_Records for locating described items_:
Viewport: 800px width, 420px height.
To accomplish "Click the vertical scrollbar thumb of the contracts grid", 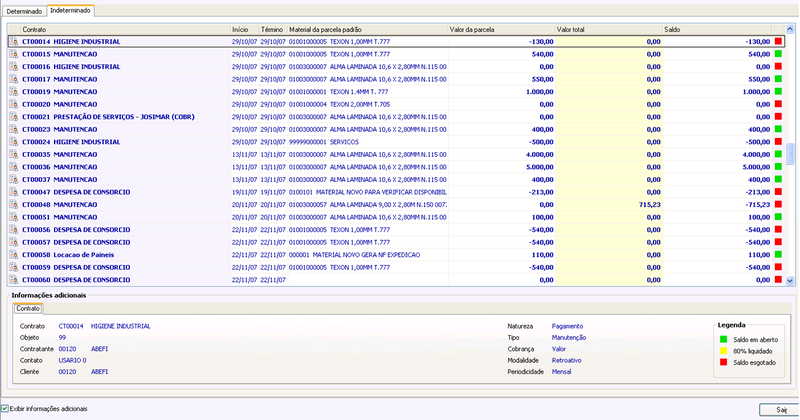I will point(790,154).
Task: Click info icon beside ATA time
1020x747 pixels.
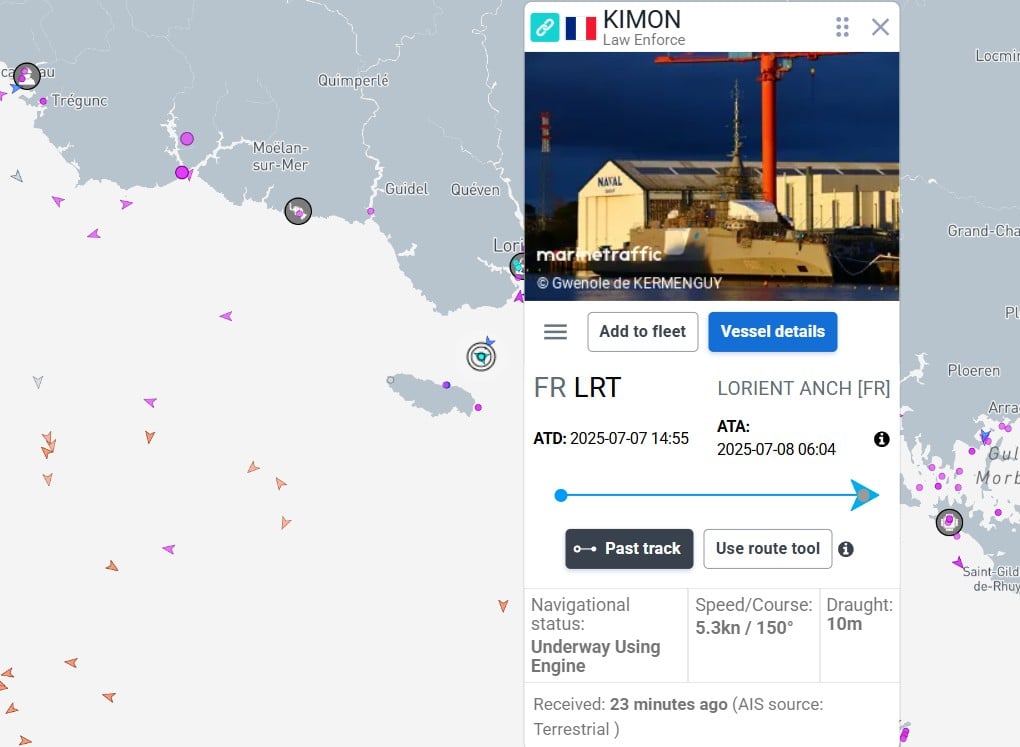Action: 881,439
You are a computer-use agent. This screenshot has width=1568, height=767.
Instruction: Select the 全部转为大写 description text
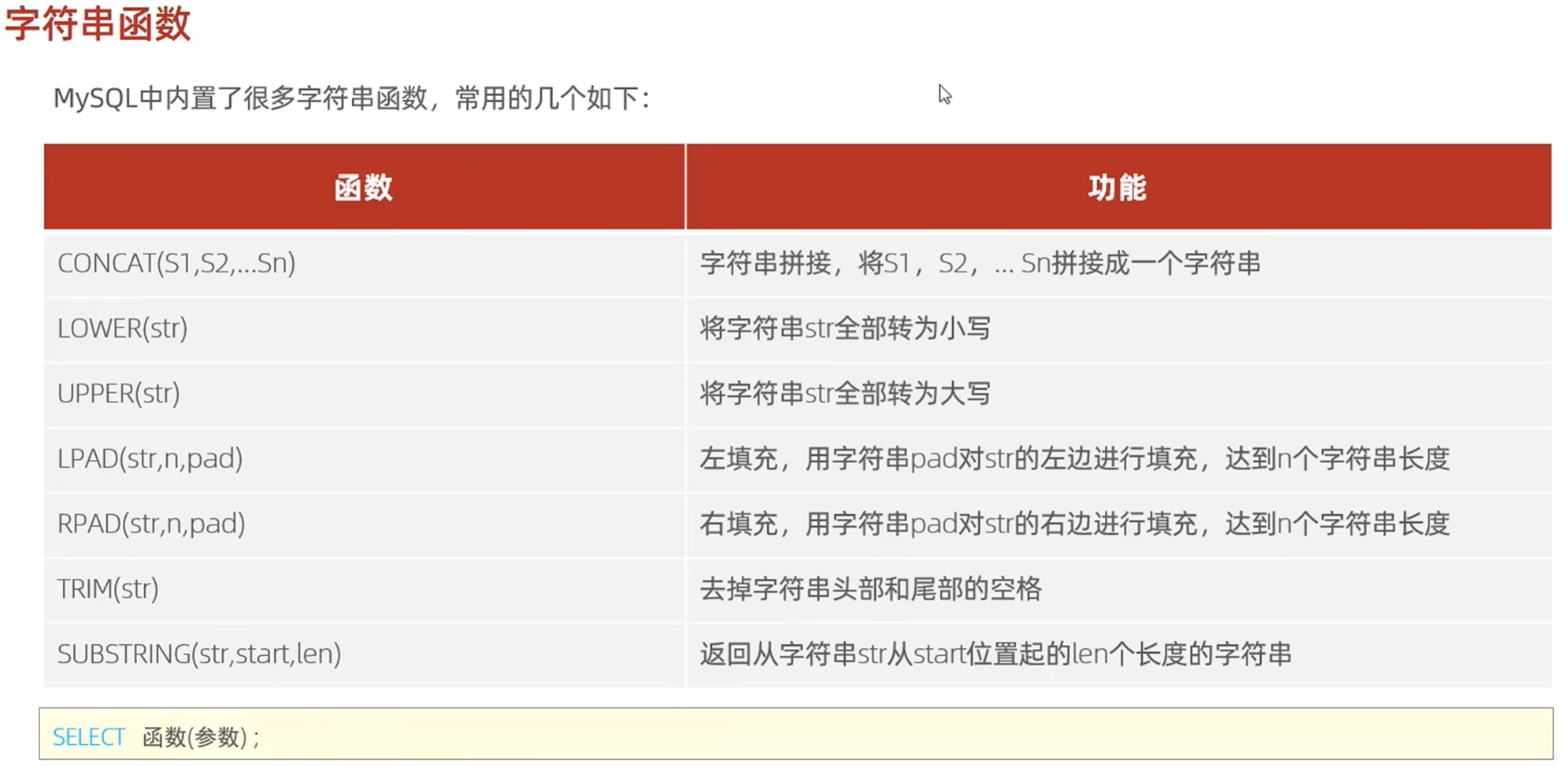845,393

--

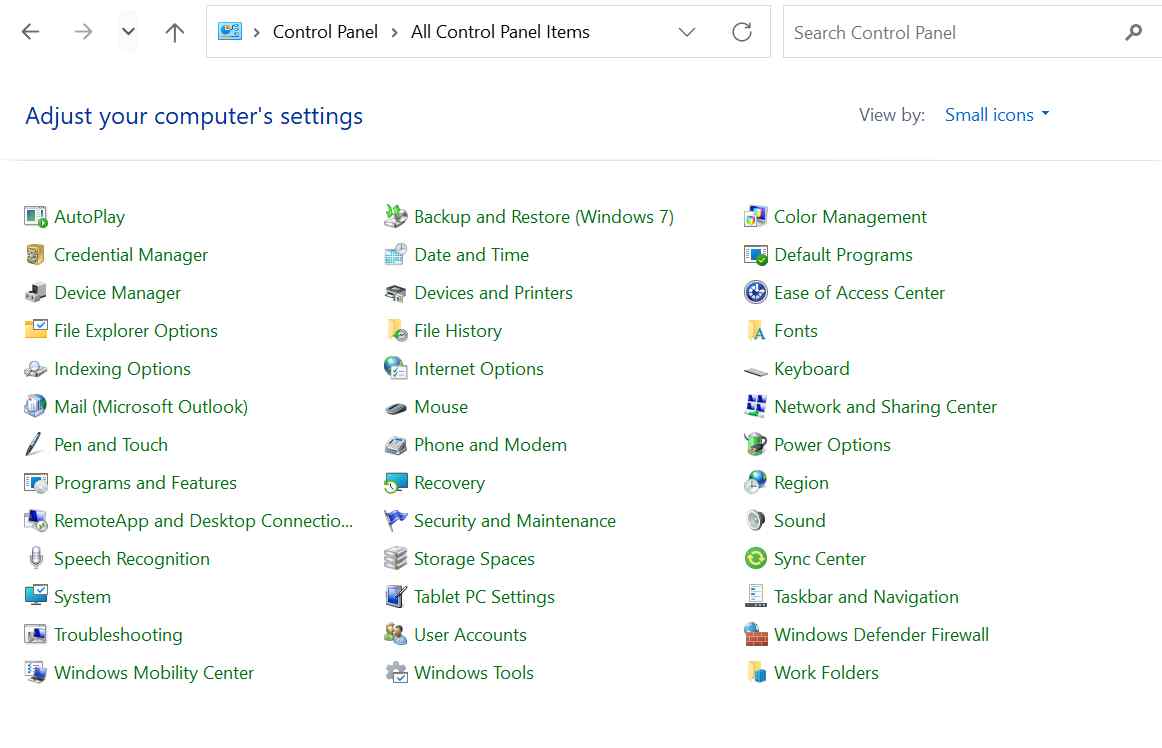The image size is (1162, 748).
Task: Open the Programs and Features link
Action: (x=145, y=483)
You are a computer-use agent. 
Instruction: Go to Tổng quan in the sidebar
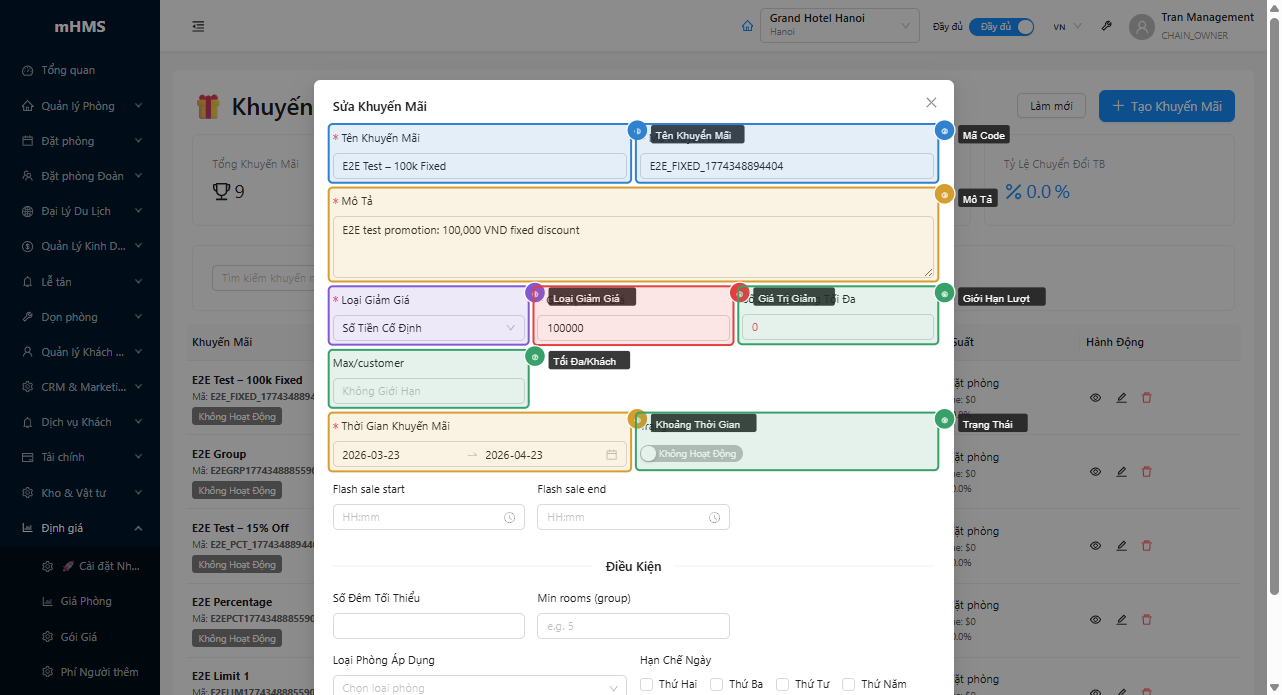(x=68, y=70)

_TASK REQUIREMENTS_:
Please find every line in the data above that contains the word "width", and copy each of those lines. Case counts.

_CORRECT ANSWER_:
Viewport: 800px width, 420px height.
You are a computer-use agent. This screenshot has width=1568, height=767.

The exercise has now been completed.